[XOM-interest] Streaming Serializer

Discussion:

Bruno Oliveira

2010-04-12 18:46:34 UTC

Hi,
I am using the serializer object of XOM API, but when i try to serialize
large xml files, my VM don't have enough memory. How can i use the
serializer object in streaming mode?

Best regards

Kevin S. Clarke

2010-04-12 19:39:17 UTC

Permalink

This might interest you (depending on the structure of your XML)...
take a look at the second solution:

http://stackoverflow.com/questions/967288/how-to-stream-xml-data-using-xom

Kevin

On Mon, Apr 12, 2010 at 2:46 PM, Bruno Oliveira

Post by Bruno Oliveira
Hi,
I am using the serializer object of XOM API, but when i try to serialize
large xml files, my VM don't have enough memory. How can i use the
serializer object in streaming mode?
Best regards
_______________________________________________
XOM-interest mailing list
XOM-interest at lists.ibiblio.org
http://lists.ibiblio.org/mailman/listinfo/xom-interest

Elliotte Rusty Harold

2010-04-13 20:30:38 UTC

Permalink

I never really planned for streaming serialization because I didn't
think it was very useful. However people seem to keep asking for it,
so maybe it's time to think about this.

It's not obvious to me what this would look like. Maybe

serializer.startDocument("rootElement name")
serializer.write(node)
serializer.write(node)
serializer.write(node)
serializer.write(node)
...
serializer.endDocument()

Are you able to hold the document in memory but run out of memory only
when you serialize? Or is something else going on here?

--
Elliotte Rusty Harold
elharo at ibiblio.org

Ian Phillips

2010-04-13 22:15:54 UTC

Permalink

Haven't really given this much thought, but off the top of my head?

Post by Elliotte Rusty Harold
I never really planned for streaming serialization because I didn't
think it was very useful. However people seem to keep asking for it,
so maybe it's time to think about this.

Maybe like this:

serializer.startDocument("rootElement name")
for (int i = 0; i < 1000000000; ++i) {
serializer.write(createNodeWithRandomContent());
}
serializer.endDocument()

?

Or maybe with something that has an efficient (== small) in memory representation but an inefficient (== defined by an external standard) XML representation?

I'm not sure, but I can think of examples where it would be useful.

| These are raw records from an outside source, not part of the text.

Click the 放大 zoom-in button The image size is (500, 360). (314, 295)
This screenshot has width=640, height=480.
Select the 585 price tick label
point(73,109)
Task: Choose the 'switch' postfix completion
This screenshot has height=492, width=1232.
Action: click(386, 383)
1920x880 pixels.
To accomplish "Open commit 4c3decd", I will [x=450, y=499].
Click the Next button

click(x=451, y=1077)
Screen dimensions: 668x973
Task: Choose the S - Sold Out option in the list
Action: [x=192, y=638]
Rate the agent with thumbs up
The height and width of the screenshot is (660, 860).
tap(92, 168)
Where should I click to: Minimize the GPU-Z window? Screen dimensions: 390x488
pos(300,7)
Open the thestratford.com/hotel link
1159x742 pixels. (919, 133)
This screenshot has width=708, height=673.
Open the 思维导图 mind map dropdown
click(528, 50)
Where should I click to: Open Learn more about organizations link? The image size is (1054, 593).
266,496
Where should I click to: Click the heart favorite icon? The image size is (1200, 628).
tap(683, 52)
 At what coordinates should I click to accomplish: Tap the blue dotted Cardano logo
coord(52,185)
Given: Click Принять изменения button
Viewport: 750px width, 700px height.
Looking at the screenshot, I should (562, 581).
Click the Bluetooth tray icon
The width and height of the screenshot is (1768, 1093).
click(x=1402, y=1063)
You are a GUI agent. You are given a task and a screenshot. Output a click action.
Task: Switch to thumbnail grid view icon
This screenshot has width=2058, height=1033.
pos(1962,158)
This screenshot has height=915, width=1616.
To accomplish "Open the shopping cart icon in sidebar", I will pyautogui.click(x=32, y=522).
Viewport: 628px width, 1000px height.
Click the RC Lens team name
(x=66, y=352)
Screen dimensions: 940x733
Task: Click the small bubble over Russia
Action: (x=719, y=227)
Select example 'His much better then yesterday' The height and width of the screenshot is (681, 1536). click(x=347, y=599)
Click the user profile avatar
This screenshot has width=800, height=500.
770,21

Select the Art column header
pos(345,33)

Also, perhaps, writing out the contents of a DB (embedded or otherwise) to disk in XML format - what happens if the DB is fairly large?

Cheers,
Ian.

#ifndef __COMMON_SENSE__ | Ian Phillips
#include <std_disclaimer> | ianp at ianp.org
#endif | http://ianp.org/

Peter Stibrany

2010-04-14 05:44:44 UTC

Permalink

I use XML streaming when sending results while result are still being
computed. This computation takes some time and can produce lot of
results, but as soon as few results are available, I start streaming
them to the client, and client can then show it in the UI. Both client
and server use XOM. Server simply sends root element and then element
(with mixed content) for each result. Client uses own NodeFactory
subclass to parse and "report" partial results to the upper layer. It
works very well on both sides. Server doesn't need to keep results in
the memory, and for client it isn't all-or-nothing.

As for API, simple writeXMLDeclaration, writeStartTag/writeEndTag (for
root element), write(Element) and flush() worked fine for me.

I had bigger problems with NodeFactory which has only
startMakingElement(String name, String namespace) -- at this point,
attributes are not yet known, and finishMakingElement(Element element)
-- at this point, entire element content is built. My code needed to
react to attributes in root element, but at no point do you get element
with attributes only, without building entire element content.

-Peter

Post by Ian Phillips
Haven't really given this much thought, but off the top of my head?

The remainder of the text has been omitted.